(Lack of) Statistical Thinking in the NYT

The New York Times yesterday (Nov 2, 2023) had a story and podcast about the "only [US county] that has voted for the winner of the [US] presidential race every year since 1980."

They write:

"Prediction," you say? That will awaken any quant!

Also, it's about Clallam County, Washington — here in my home state. To paraphrase a famous political quote, I can see it from my house (at least its mountains). It's a great place, and one of my favorite bookstores is there in Port Angeles, WA. You should check out the superb photography in the NYT story!

OK, it's a human interest story — complete with the required diner! — and shouldn't be taken seriously. Still, it is in the Times and it makes a somewhat explicit statistical claim. So it's fair game to examine whether voters in Clallam County, Washington (in a great diner) are "resembling a prediction."

In this post, I examine the following question: given 11 elections, how many of the 3000 counties would be on the "winning" side in all of them, simply due to random chance?

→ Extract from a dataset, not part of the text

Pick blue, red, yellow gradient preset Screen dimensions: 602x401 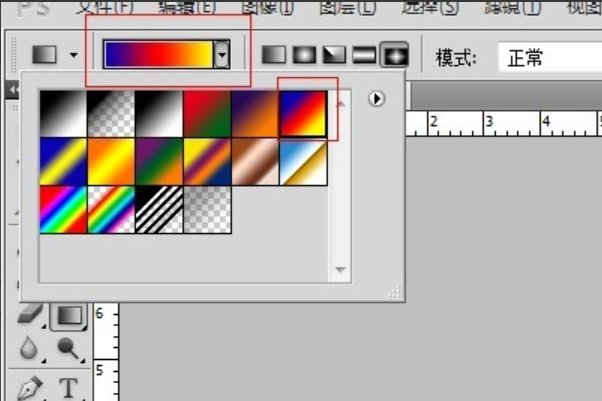[x=303, y=112]
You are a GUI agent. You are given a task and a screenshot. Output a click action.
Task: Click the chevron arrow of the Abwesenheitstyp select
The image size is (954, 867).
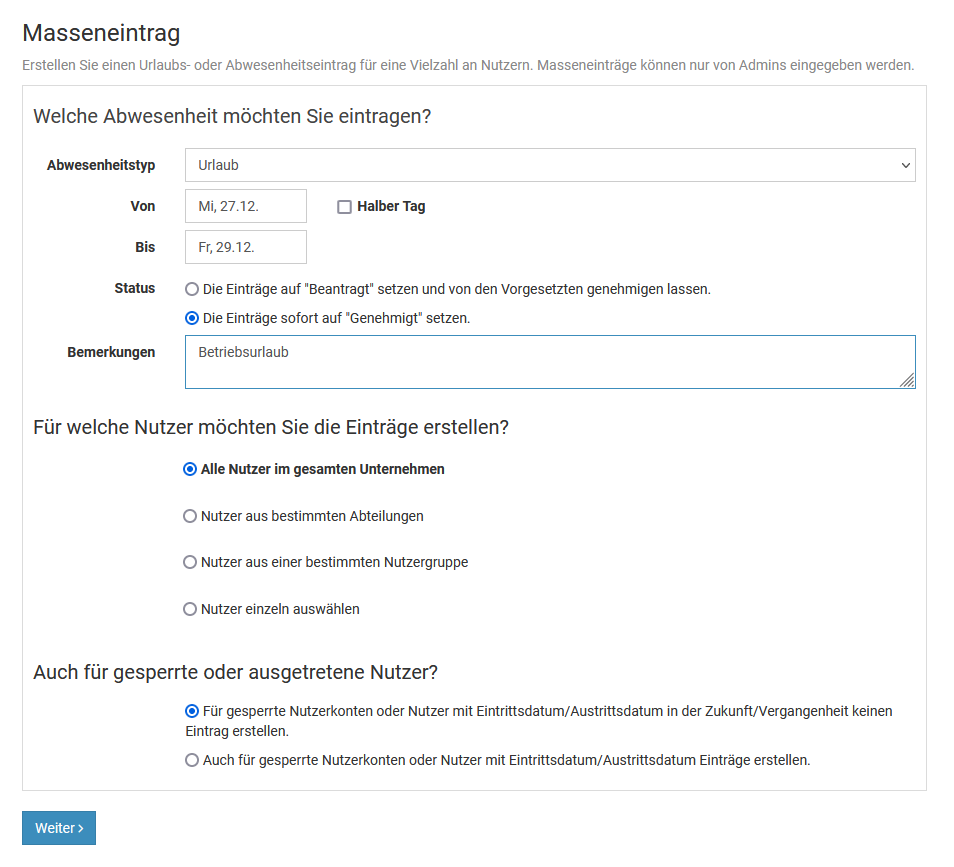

Is the NYT reporting something interesting? Or are they making a story from random data? Here are some simple ways I answer that.

Approach 1: Mental Arithmetic

For simplicity, let's assume that every election is exactly 50/50. If we make a single guess, we have p=0.5 odds of getting it correct, or 1 chance out of 2 outcomes. With a second election, there are 4 possible outcomes (2^2), and the random odds of getting both correct are 1 out of 4.

In 11 elections there are 2^11 outcomes. If you know the powers of 2, as many programmers do, that's 2048 outcomes.

Or you might approximate it as follows: 2^8 = 256 and 2^3 = 8, so 2^11 is 256 * 8, or about 250 * 8, which is 2000. Or 250 * 10 less 20%, which is 2500 - 500 = 2000.

From that, we might expect about 1/2000 counties to get 11 elections correct, randomly. An observation of 1/3000 is roughly what we'd expect randomly.

Approach 2: Binomial Confidence Intervals

We can formalize that with a binomial test. Suppose we have 11 independent elections, with 0.5 odds in each one, 3000 counties, and observe 1 success case.

Here's the R code:

# number of US presidential elections 1980 - 2020 
n.elec <- (2020-1980) / 4 + 1
# supposed odds of voting with the "winning" side in one election
p.elec <- 0.50
# number of counties in the US
n.cty  <- 3000   # roughly

# odds of observing 1 success in 3000 counties, assuming 11 elections at 0.5 odds
binom.test(x=1, n=n.cty, p = p.elec ^ n.elec)

The result is:

To expand on that, let's multiply the confidence intervals by the sample size to get the expected number of successes rather than the proportion:

# confidence intervals around that observation 
binom.test(x=1, n=n.cty, p = p.elec ^ n.elec)$conf.int * n.cty  # (0-6 expected "successes")

That is:

Under our assumptions, we expect 0 - 6 counties to get it right. So observing 1 county is not interesting statistically. (It's still a well-photographed story!)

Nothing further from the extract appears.